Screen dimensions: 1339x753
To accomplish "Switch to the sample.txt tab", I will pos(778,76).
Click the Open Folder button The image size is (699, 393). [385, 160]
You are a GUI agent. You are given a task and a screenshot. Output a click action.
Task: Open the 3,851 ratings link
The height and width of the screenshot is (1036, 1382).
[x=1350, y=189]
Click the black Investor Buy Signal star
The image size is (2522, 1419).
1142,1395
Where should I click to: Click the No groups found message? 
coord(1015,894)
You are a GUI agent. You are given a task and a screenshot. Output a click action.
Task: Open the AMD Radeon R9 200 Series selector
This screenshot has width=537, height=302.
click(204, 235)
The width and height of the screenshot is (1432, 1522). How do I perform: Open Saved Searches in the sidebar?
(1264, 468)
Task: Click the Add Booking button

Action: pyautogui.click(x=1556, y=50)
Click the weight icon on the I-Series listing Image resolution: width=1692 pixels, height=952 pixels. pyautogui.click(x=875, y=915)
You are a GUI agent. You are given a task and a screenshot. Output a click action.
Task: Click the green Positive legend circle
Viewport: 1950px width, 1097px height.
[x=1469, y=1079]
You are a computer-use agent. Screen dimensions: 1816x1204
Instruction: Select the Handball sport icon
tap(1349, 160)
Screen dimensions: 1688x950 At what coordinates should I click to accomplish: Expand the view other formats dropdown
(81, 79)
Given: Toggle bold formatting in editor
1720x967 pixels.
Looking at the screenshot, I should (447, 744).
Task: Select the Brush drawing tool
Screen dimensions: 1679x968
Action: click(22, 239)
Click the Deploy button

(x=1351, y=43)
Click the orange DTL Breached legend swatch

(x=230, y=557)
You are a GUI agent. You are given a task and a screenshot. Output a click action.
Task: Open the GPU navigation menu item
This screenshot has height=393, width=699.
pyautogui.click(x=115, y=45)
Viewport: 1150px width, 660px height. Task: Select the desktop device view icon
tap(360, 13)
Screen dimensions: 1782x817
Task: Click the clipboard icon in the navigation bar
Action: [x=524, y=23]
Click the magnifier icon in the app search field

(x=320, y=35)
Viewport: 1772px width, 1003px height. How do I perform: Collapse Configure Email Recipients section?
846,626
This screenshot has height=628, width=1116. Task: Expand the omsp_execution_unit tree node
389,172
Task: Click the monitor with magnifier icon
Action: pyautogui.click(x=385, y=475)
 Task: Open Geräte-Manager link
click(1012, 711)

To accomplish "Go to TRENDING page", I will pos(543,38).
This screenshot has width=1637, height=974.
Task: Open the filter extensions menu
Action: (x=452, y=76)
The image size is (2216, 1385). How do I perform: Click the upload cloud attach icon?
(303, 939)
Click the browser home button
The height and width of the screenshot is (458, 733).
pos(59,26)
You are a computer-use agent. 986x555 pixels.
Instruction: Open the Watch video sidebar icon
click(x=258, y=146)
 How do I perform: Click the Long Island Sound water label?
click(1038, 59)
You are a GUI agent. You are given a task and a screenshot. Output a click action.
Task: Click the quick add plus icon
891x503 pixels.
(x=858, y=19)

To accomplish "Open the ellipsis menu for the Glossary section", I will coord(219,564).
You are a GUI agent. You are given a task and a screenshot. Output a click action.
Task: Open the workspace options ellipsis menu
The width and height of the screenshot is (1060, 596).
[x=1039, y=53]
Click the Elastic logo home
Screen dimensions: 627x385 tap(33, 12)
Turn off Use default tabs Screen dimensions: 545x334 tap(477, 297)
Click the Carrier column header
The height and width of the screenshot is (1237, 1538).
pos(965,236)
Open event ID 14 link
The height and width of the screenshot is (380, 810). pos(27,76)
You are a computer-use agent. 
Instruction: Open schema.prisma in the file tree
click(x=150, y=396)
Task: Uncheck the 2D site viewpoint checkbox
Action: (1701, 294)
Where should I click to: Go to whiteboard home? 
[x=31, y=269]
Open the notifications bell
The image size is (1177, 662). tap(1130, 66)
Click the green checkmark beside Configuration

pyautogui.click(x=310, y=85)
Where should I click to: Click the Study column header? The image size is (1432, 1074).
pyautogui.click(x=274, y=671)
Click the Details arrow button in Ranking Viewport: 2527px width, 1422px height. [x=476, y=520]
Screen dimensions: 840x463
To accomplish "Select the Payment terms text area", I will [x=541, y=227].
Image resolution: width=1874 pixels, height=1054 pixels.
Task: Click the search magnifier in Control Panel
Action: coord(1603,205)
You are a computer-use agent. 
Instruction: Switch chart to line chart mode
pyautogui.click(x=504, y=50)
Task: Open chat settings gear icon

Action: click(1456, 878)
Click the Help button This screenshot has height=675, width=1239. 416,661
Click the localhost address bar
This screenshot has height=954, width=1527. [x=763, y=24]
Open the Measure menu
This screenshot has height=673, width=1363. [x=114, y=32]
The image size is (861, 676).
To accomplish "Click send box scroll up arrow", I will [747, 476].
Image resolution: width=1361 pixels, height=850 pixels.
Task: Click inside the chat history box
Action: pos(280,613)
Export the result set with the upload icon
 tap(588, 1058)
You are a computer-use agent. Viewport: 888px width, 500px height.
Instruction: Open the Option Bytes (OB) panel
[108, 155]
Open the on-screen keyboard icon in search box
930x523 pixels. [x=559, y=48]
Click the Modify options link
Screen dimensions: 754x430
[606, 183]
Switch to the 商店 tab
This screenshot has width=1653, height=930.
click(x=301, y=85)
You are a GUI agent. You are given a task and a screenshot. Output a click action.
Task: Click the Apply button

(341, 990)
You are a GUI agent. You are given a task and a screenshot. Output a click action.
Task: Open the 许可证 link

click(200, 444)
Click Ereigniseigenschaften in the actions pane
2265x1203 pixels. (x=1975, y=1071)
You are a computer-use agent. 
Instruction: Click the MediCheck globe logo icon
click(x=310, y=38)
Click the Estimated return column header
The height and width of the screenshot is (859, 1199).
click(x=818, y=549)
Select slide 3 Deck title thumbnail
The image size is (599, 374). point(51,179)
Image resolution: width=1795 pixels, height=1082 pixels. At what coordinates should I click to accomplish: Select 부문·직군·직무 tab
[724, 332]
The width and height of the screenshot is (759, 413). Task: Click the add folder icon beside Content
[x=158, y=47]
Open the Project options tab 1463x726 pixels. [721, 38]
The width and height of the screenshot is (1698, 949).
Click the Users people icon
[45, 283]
----------------
**Action item**
From the first entry above to the last, repeat everything exactly.

**Written answer**
Screen dimensions: 1339x753
To accomplish "Switch to the sample.txt tab", I will pos(778,76).
Click the Open Folder button The image size is (699, 393). [385, 160]
You are a GUI agent. You are given a task and a screenshot. Output a click action.
Task: Open the 3,851 ratings link
The height and width of the screenshot is (1036, 1382).
[x=1350, y=189]
Click the black Investor Buy Signal star
The image size is (2522, 1419).
1142,1395
Where should I click to: Click the No groups found message? 
coord(1015,894)
You are a GUI agent. You are given a task and a screenshot. Output a click action.
Task: Open the AMD Radeon R9 200 Series selector
This screenshot has width=537, height=302.
click(204, 235)
The width and height of the screenshot is (1432, 1522). How do I perform: Open Saved Searches in the sidebar?
(1264, 468)
Task: Click the Add Booking button

Action: pyautogui.click(x=1556, y=50)
Click the weight icon on the I-Series listing Image resolution: width=1692 pixels, height=952 pixels. pyautogui.click(x=875, y=915)
You are a GUI agent. You are given a task and a screenshot. Output a click action.
Task: Click the green Positive legend circle
Viewport: 1950px width, 1097px height.
[x=1469, y=1079]
You are a computer-use agent. Screen dimensions: 1816x1204
Instruction: Select the Handball sport icon
tap(1349, 160)
Screen dimensions: 1688x950 At what coordinates should I click to accomplish: Expand the view other formats dropdown
(81, 79)
Given: Toggle bold formatting in editor
1720x967 pixels.
Looking at the screenshot, I should (447, 744).
Task: Select the Brush drawing tool
Screen dimensions: 1679x968
Action: click(22, 239)
Click the Deploy button

(x=1351, y=43)
Click the orange DTL Breached legend swatch

(x=230, y=557)
You are a GUI agent. You are given a task and a screenshot. Output a click action.
Task: Open the GPU navigation menu item
This screenshot has height=393, width=699.
pyautogui.click(x=115, y=45)
Viewport: 1150px width, 660px height. Task: Select the desktop device view icon
tap(360, 13)
Screen dimensions: 1782x817
Task: Click the clipboard icon in the navigation bar
Action: [x=524, y=23]
Click the magnifier icon in the app search field

(x=320, y=35)
Viewport: 1772px width, 1003px height. How do I perform: Collapse Configure Email Recipients section?
846,626
This screenshot has height=628, width=1116. Task: Expand the omsp_execution_unit tree node
389,172
Task: Click the monitor with magnifier icon
Action: pyautogui.click(x=385, y=475)
 Task: Open Geräte-Manager link
click(1012, 711)

To accomplish "Go to TRENDING page", I will pos(543,38).
This screenshot has width=1637, height=974.
Task: Open the filter extensions menu
Action: (x=452, y=76)
The image size is (2216, 1385). How do I perform: Click the upload cloud attach icon?
(303, 939)
Click the browser home button
The height and width of the screenshot is (458, 733).
pos(59,26)
You are a computer-use agent. 986x555 pixels.
Instruction: Open the Watch video sidebar icon
click(x=258, y=146)
 How do I perform: Click the Long Island Sound water label?
click(1038, 59)
You are a GUI agent. You are given a task and a screenshot. Output a click action.
Task: Click the quick add plus icon
891x503 pixels.
(x=858, y=19)

To accomplish "Open the ellipsis menu for the Glossary section", I will coord(219,564).
You are a GUI agent. You are given a task and a screenshot. Output a click action.
Task: Open the workspace options ellipsis menu
The width and height of the screenshot is (1060, 596).
[x=1039, y=53]
Click the Elastic logo home
Screen dimensions: 627x385 tap(33, 12)
Turn off Use default tabs Screen dimensions: 545x334 tap(477, 297)
Click the Carrier column header
The height and width of the screenshot is (1237, 1538).
pos(965,236)
Open event ID 14 link
The height and width of the screenshot is (380, 810). pos(27,76)
You are a computer-use agent. 
Instruction: Open schema.prisma in the file tree
click(x=150, y=396)
Task: Uncheck the 2D site viewpoint checkbox
Action: (1701, 294)
Where should I click to: Go to whiteboard home? 
[x=31, y=269]
Open the notifications bell
The image size is (1177, 662). tap(1130, 66)
Click the green checkmark beside Configuration

pyautogui.click(x=310, y=85)
Where should I click to: Click the Study column header? The image size is (1432, 1074).
pyautogui.click(x=274, y=671)
Click the Details arrow button in Ranking Viewport: 2527px width, 1422px height. [x=476, y=520]
Screen dimensions: 840x463
To accomplish "Select the Payment terms text area", I will [x=541, y=227].
Image resolution: width=1874 pixels, height=1054 pixels.
Task: Click the search magnifier in Control Panel
Action: coord(1603,205)
You are a computer-use agent. 
Instruction: Switch chart to line chart mode
pyautogui.click(x=504, y=50)
Task: Open chat settings gear icon

Action: click(1456, 878)
Click the Help button This screenshot has height=675, width=1239. 416,661
Click the localhost address bar
This screenshot has height=954, width=1527. [x=763, y=24]
Open the Measure menu
This screenshot has height=673, width=1363. [x=114, y=32]
The image size is (861, 676).
To accomplish "Click send box scroll up arrow", I will [747, 476].
Image resolution: width=1361 pixels, height=850 pixels.
Task: Click inside the chat history box
Action: pos(280,613)
Export the result set with the upload icon
 tap(588, 1058)
You are a computer-use agent. Viewport: 888px width, 500px height.
Instruction: Open the Option Bytes (OB) panel
[108, 155]
Open the on-screen keyboard icon in search box
930x523 pixels. [x=559, y=48]
Click the Modify options link
Screen dimensions: 754x430
[606, 183]
Switch to the 商店 tab
This screenshot has width=1653, height=930.
click(x=301, y=85)
You are a GUI agent. You are given a task and a screenshot. Output a click action.
Task: Click the Apply button

(341, 990)
You are a GUI agent. You are given a task and a screenshot. Output a click action.
Task: Open the 许可证 link

click(200, 444)
Click Ereigniseigenschaften in the actions pane
2265x1203 pixels. (x=1975, y=1071)
You are a computer-use agent. 
Instruction: Click the MediCheck globe logo icon
click(x=310, y=38)
Click the Estimated return column header
The height and width of the screenshot is (859, 1199).
click(x=818, y=549)
Select slide 3 Deck title thumbnail
The image size is (599, 374). point(51,179)
Image resolution: width=1795 pixels, height=1082 pixels. At what coordinates should I click to accomplish: Select 부문·직군·직무 tab
[724, 332]
The width and height of the screenshot is (759, 413). Task: Click the add folder icon beside Content
[x=158, y=47]
Open the Project options tab 1463x726 pixels. [721, 38]
The width and height of the screenshot is (1698, 949).
Click the Users people icon
[45, 283]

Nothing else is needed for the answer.